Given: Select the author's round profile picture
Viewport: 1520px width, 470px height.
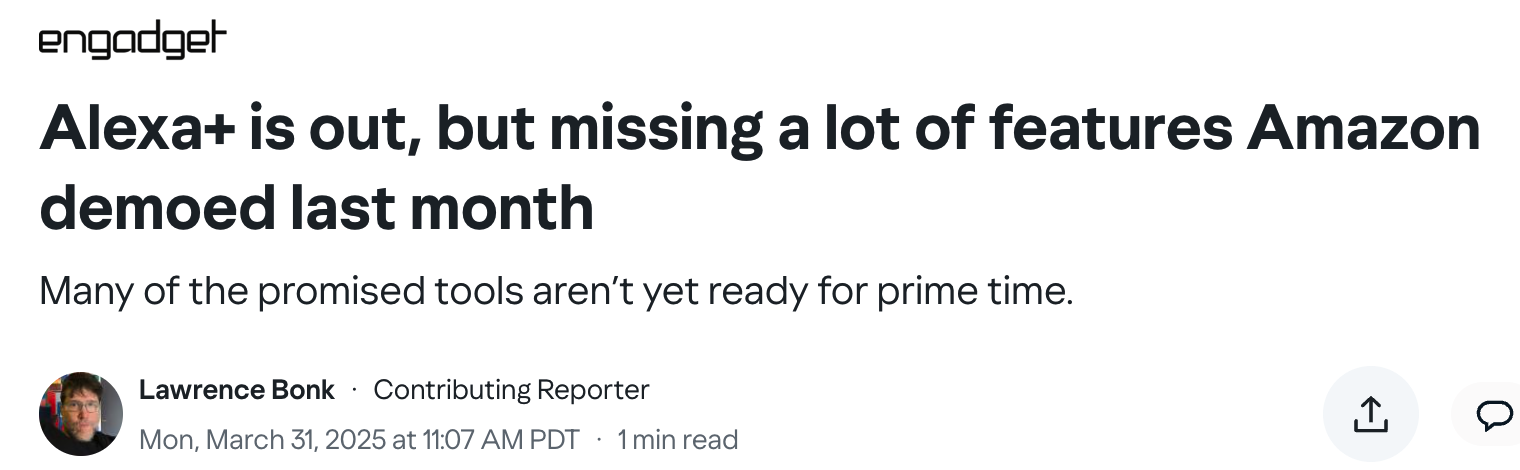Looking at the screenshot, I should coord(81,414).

---

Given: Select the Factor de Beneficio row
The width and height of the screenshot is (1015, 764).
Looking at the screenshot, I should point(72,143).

● Task to complete
Set down the data exactly as it appears, from the line containing "Given: Select the author's" down to the line containing "Looking at the screenshot, I should coord(81,414).", with both of those lines included. Leave the pictures out of your answer.

● Expected answer
Given: Select the author's round profile picture
Viewport: 1520px width, 470px height.
Looking at the screenshot, I should coord(81,414).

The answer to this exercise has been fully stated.